Cancer shatters that confidence.

First we lose our faith in our bodies. We thought we could count on them to do anything we wanted, but then we find out they betrayed us. One young survivor I spoke to said he felt perfectly healthy when he went for a routine physical before he and his wife started trying to conceive a baby. Three minutes into the exam, his doctor said, “You have a serious problem.” It turned out to be advanced testicular cancer. “You thought you were healthy, but then someone tells you, ‘No, you are very, very sick.’ Every pain, every twitch after that is terrifying.”

Next we lose our faith in the idea that everything will work out just fine. This is a hallmark of being young: we take risks and embrace adventure because we think we will come out ahead every time. Cancer brings no such assurances. Lisa, who was diagnosed with breast cancer at 33, told me, “I have lost the quiet confidence that nothing that bad will happen to me. Or if it does that I will always end up on my feet.”
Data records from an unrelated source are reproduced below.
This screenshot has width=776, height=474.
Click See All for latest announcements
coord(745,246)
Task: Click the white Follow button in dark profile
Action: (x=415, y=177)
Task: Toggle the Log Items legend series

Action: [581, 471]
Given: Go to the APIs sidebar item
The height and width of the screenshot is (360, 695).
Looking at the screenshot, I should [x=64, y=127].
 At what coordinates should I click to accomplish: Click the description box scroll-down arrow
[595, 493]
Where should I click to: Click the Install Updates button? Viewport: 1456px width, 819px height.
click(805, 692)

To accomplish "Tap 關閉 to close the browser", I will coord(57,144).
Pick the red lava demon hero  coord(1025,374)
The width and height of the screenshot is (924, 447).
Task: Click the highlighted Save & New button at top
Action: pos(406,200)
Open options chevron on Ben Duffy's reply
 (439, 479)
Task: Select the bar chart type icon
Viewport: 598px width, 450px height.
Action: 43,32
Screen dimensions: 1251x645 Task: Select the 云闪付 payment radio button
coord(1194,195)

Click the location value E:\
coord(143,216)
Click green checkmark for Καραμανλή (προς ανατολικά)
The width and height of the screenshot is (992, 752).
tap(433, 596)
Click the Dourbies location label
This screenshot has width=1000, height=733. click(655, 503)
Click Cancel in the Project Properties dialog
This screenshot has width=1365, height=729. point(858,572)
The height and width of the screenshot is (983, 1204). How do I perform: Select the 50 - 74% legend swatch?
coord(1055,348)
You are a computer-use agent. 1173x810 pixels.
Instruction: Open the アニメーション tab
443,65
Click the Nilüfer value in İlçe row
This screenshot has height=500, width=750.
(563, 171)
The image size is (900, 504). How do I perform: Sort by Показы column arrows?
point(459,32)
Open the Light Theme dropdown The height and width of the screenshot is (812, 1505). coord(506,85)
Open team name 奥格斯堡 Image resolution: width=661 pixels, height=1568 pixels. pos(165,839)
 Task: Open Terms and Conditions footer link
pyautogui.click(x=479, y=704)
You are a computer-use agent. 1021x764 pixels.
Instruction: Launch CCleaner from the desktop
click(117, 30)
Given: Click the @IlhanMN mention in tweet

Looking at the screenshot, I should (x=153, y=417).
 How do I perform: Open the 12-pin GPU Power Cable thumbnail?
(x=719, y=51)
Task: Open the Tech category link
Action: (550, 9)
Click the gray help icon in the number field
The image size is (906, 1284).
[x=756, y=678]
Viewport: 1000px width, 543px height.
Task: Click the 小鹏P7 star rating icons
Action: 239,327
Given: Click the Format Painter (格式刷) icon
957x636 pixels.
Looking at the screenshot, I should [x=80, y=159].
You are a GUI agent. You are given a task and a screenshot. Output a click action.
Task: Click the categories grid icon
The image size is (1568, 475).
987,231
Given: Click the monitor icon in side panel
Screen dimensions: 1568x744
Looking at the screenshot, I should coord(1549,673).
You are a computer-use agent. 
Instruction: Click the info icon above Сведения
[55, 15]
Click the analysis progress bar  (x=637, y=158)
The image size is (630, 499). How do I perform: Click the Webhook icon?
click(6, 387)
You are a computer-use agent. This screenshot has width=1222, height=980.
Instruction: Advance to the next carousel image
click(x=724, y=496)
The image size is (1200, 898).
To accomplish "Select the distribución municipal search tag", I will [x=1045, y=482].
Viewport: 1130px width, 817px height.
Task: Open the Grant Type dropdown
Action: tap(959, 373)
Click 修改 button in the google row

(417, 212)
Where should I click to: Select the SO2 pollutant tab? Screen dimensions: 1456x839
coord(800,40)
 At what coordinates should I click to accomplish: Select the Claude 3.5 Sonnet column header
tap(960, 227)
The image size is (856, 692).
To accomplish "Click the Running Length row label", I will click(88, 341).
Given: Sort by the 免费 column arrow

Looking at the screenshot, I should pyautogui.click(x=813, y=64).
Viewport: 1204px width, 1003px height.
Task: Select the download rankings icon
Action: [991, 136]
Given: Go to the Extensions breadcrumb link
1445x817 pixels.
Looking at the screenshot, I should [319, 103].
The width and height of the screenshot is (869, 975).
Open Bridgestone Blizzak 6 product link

Finally, we lose our faith in the future. In the first year after being diagnosed with breast cancer, I felt nearsighted when I looked at my life: I could see only a few months ahead, and beyond that everything was blurry. How could I book a major vacation when my next scan could put me back in the hospital? How could I change jobs when should have lots of sick leave stored in the bank? How could I move to a new city when I might need to spend my dying days close to my family?

Two years after treatment ended, my husband and I finally felt bold enough to try to have a second child. Yet even that decision was shaped by uncertainty. I had to ask him, “If the cancer comes back and I die, can you raise two children on your own?” Maybe every parent should ask that question, yet few do unless they have already confronted mortality.

Getting pregnant with my daughter was a turning point for me. Finally, my body was doing what it was supposed to do. I even had newfound admiration for what it could withstand: it weathered surgeries, extra doses of chemo, prolonged menopause, and still I could deliver a baby and nurse her on the side that hadn’t been radiated.

Each month that passed in which I got to watch my daughter grow and my cancer did not come back strengthened my confidence. Each screening that came back negative restored my faith. When my daughter was 18 months, I felt strong enough to move across the country, far from the mother ship of my cancer center—something I never would have dreamed of doing in the immediate aftermath of the diagnosis.

My long-distance vision has returned. Don’t get me wrong—I still panic before my mammograms and I still have tremendous gratitude for every birthday I celebrate. But I don’t feel as uncertain as I used to. I believe my friend who is dealing with appendix cancer will regain her own belief in the future. It will just take time.